- **WORK ORDER**
Leave out the pictures and set down the rest of the listing below word for word.

- **INFORMATION**

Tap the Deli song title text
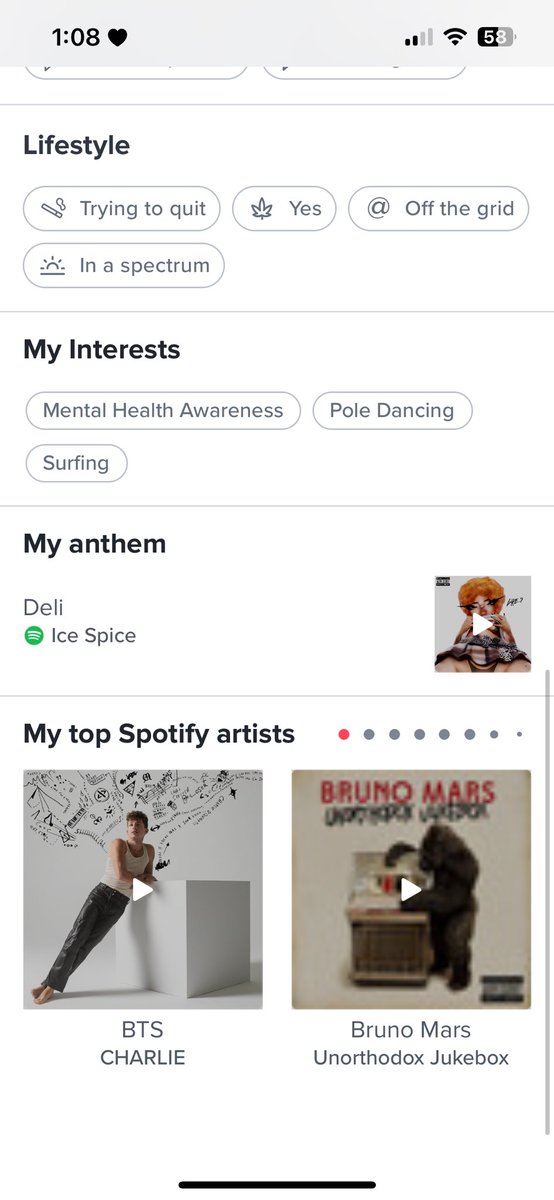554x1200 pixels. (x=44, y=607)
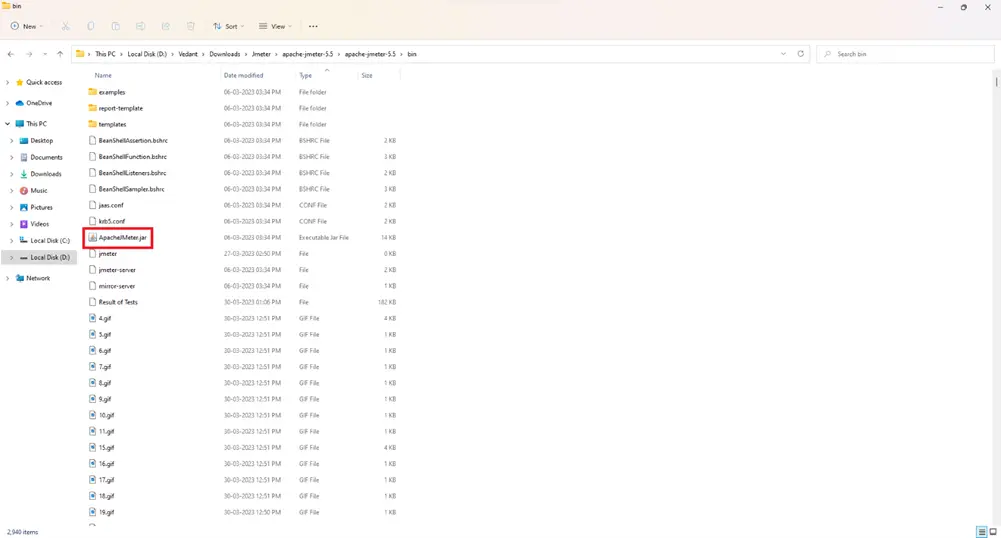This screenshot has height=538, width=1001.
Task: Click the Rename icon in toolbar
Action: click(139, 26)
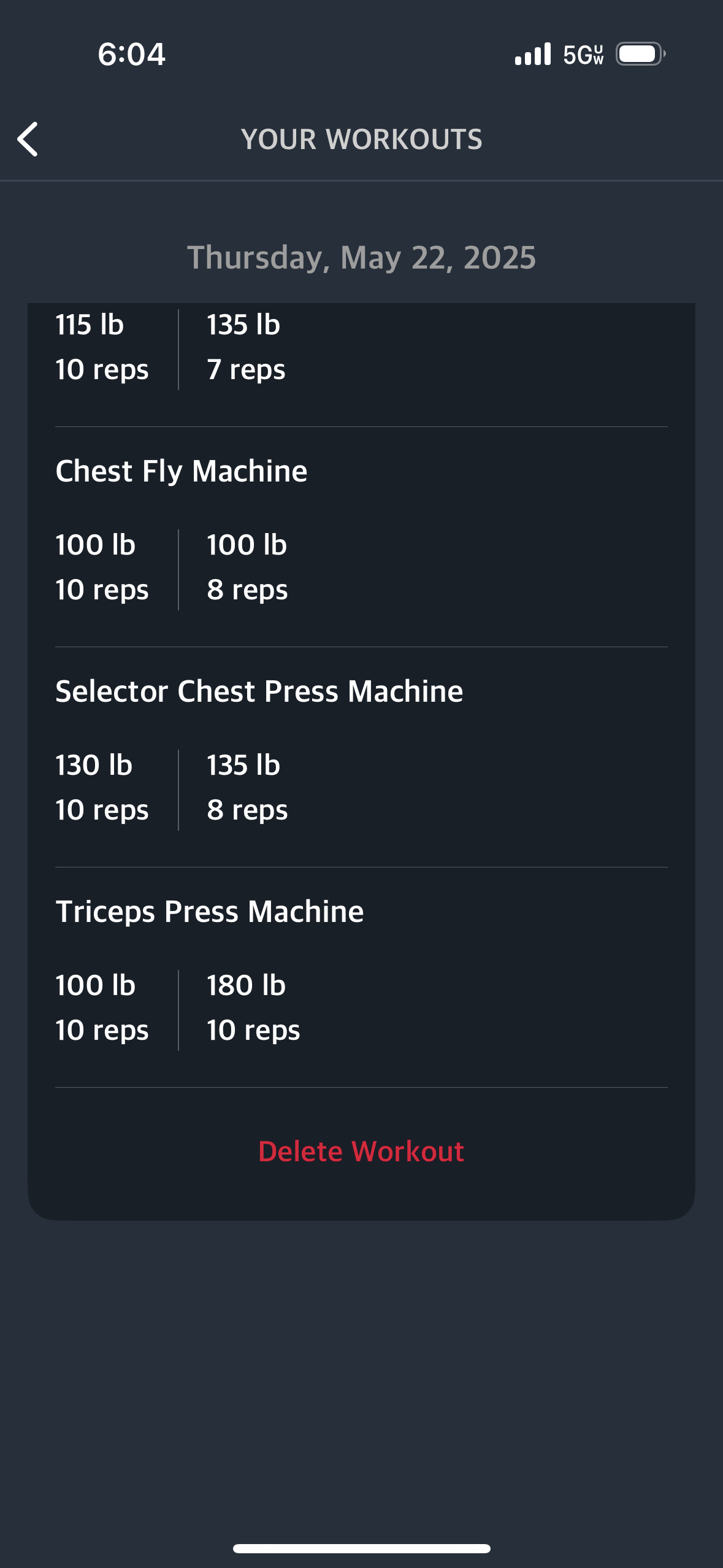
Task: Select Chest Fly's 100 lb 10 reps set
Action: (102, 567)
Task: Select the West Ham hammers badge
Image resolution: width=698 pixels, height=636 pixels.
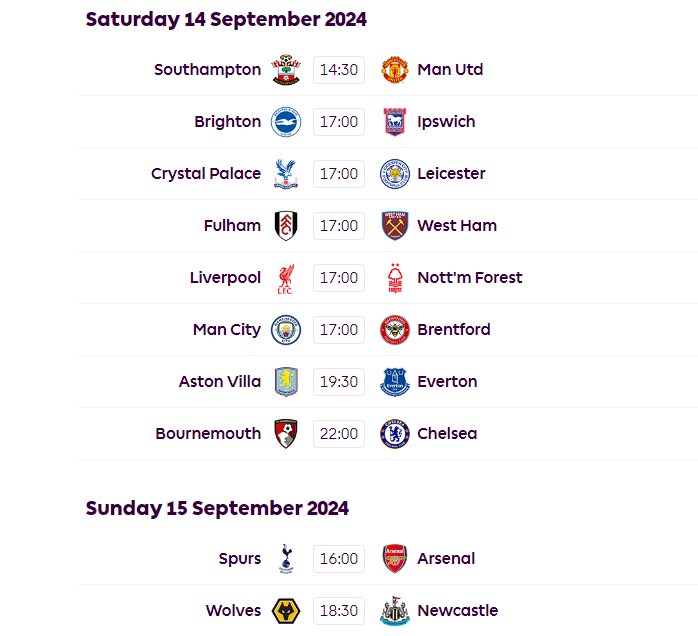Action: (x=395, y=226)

- **SOLUTION TO THIS TASK**
Tap the Deli song title text
554x1200 pixels. (x=44, y=607)
This screenshot has height=538, width=1001.
Task: Click the Rename icon in toolbar
Action: click(139, 26)
Task: Select Chest Fly's 100 lb 10 reps set
Action: (102, 567)
Task: Select the West Ham hammers badge
Image resolution: width=698 pixels, height=636 pixels.
Action: (x=395, y=226)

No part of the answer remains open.